**About this exercise**
Please copy each line below that contains the string "agent".

Collected data
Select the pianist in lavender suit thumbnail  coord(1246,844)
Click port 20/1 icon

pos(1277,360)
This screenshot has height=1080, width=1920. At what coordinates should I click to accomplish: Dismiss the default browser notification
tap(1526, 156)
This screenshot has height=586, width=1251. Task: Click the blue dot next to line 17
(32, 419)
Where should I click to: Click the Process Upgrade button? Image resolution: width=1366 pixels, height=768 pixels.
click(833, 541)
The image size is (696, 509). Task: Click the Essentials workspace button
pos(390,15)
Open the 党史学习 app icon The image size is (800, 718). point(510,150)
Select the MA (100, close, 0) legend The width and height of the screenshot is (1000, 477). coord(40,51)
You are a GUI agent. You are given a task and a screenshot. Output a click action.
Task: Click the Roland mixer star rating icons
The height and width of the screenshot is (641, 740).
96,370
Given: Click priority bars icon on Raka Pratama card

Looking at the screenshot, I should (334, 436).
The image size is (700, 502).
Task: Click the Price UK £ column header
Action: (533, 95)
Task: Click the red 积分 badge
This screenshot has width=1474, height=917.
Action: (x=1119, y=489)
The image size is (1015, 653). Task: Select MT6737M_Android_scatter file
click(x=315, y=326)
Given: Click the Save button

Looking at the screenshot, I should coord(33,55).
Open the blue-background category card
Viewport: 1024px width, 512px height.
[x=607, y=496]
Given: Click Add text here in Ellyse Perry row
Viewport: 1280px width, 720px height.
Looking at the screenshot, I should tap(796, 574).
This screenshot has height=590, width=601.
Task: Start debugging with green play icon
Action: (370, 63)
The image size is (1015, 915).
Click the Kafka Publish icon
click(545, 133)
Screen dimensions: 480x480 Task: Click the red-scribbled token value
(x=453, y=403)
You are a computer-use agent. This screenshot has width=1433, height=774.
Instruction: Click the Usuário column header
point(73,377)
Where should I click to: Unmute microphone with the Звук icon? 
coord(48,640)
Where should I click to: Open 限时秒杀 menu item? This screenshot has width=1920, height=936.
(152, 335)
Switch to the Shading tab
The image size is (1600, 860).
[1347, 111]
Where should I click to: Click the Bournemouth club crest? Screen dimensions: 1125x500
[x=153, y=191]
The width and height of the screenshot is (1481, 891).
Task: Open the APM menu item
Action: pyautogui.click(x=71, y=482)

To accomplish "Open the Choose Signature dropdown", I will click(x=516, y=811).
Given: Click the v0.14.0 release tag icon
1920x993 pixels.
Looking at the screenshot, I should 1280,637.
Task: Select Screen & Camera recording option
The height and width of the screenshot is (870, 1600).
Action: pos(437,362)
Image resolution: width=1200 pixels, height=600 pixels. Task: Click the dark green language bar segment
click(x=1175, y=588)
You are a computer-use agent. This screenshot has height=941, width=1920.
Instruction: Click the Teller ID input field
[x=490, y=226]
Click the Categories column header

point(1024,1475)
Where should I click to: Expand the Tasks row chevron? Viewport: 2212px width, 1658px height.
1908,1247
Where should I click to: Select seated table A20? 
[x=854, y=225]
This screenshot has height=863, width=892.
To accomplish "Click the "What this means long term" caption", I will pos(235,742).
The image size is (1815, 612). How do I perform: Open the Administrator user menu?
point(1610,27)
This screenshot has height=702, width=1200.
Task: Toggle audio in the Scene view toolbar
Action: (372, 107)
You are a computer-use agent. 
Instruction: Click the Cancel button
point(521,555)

**Reply**
You are a GUI agent. You are given a task and a screenshot. Output a click action.
You are a computer-use agent. This screenshot has width=1433, height=774.
You are a computer-use agent. This screenshot has height=941, width=1920.
You are a computer-use agent. 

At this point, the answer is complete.